What the exercise asks: Pick up the forum thread about lowering a car with factory sport suspension where it stops, writing the next reply or replies in the same style.

# Another question:



## outinfront75 (Mar 30, 2010)

If I already have the factory sport suspension and I wanna go lower, will springs do or do I have to do a coil kit? Sometimes you can't just use springs if you have an oem sport suspension already.


----------



## 96jettasexer (Jun 7, 2004)

*Re: Another question: (outinfront75)*

depends which springs you use, but ur not gonna get the stance you probably want out of springs. go coilvoers http://****************.com/smile/emthup.gif


----------



## EK20 (Sep 28, 2004)

*Re: Another question: (outinfront75)*

You will probably be able to go lower with coils, but H&R race springs will have you sitting pretty good. http://****************.com/smile/emthup.gif


----------



## outinfront75 (Mar 30, 2010)

*Re: Another question: (EK20)*

that's what I figured...i'm already happy w/the sport susp just wanna go about 1" lower. the only feasible reason to go w/coils is if springs alone will screw with the factory sport susp. If not, then it makes sense to go w/springs and put the rest of the money toward the KO4s!

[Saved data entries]
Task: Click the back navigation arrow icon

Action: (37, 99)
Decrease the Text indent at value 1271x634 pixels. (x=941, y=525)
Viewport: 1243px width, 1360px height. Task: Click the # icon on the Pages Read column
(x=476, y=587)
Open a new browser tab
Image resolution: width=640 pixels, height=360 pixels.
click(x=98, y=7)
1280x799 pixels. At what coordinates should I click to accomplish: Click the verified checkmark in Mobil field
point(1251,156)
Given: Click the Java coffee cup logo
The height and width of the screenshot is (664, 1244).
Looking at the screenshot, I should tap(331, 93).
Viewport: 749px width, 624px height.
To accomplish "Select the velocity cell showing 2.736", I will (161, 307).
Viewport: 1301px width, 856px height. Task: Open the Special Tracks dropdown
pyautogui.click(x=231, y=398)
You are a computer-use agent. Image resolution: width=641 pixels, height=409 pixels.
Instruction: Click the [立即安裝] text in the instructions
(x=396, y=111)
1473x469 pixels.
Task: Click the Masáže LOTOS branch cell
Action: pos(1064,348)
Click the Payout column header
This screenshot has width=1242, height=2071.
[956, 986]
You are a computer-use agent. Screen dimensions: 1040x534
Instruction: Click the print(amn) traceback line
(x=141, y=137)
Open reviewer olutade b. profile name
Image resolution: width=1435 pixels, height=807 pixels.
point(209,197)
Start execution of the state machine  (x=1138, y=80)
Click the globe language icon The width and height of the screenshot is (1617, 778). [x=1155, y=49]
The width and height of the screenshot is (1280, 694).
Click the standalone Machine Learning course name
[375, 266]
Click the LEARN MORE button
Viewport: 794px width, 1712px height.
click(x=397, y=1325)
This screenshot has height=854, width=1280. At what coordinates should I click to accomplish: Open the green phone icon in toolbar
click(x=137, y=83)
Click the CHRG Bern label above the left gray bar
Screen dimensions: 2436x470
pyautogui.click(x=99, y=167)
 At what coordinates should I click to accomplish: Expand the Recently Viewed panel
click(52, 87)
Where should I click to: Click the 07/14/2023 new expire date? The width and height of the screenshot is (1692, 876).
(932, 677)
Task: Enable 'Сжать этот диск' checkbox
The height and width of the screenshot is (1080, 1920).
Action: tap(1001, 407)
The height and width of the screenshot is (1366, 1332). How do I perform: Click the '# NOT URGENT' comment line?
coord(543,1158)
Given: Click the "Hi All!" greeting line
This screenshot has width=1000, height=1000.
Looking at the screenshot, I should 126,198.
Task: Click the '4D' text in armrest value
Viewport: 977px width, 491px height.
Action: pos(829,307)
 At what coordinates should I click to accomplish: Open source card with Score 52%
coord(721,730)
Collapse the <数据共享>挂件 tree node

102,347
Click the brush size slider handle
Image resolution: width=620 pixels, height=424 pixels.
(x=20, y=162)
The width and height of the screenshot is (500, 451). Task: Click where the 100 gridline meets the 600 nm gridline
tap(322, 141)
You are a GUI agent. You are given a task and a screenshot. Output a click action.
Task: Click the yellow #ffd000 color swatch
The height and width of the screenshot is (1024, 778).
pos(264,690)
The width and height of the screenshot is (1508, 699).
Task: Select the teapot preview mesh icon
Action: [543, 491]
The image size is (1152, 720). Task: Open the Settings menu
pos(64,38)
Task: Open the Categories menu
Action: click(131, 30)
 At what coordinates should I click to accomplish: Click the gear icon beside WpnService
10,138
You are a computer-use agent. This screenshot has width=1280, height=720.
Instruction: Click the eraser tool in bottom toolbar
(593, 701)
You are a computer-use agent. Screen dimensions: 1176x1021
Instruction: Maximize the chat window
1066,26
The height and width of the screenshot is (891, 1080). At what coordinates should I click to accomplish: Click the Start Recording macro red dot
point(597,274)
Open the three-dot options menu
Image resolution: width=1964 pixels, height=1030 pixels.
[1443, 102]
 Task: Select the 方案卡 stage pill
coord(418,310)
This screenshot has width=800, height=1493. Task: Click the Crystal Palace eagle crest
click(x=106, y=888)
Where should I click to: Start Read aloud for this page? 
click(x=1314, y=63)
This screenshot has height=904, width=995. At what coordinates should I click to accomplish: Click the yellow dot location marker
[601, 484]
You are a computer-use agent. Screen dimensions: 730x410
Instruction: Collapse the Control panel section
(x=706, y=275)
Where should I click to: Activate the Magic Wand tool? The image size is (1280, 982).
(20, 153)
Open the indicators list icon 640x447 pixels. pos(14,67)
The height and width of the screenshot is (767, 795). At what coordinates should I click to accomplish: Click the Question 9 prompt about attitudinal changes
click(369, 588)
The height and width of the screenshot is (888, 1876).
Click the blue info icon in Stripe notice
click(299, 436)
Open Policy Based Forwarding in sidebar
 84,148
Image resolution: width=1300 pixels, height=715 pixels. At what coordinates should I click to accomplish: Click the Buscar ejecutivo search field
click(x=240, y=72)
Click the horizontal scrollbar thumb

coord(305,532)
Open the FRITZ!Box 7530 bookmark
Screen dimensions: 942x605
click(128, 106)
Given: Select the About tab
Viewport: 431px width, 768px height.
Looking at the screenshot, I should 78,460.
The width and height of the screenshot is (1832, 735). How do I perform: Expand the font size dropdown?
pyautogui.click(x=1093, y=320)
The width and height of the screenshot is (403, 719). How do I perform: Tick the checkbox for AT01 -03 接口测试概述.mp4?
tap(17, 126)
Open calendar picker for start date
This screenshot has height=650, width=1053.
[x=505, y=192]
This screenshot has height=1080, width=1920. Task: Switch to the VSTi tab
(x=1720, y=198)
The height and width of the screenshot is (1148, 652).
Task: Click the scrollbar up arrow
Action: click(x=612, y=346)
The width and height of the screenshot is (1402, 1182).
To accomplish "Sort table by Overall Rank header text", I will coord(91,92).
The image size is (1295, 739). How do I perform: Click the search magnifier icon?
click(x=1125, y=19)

Reply to the exercise:
----------



## EK20 (Sep 28, 2004)

*Re: Another question: (outinfront75)*

Hell yeah. http://****************.com/smile/emthup.gif
I'm sure the sport struts can handle the aftermarket springs better then the non sport struts, but they'll eventually go bad. I'm holding off on better struts a little down the line myself.


----------



## outinfront75 (Mar 30, 2010)

*Re: Another question: (EK20)*

Absolutely. You gotta love the 2.7t a6...with just about 7k into it you can have complete supercar performance and hella badazz looks to boot!


----------



## EK20 (Sep 28, 2004)

*Re: Another question: (outinfront75)*

Yeah, I wouldn't mind throwing some money at the engine.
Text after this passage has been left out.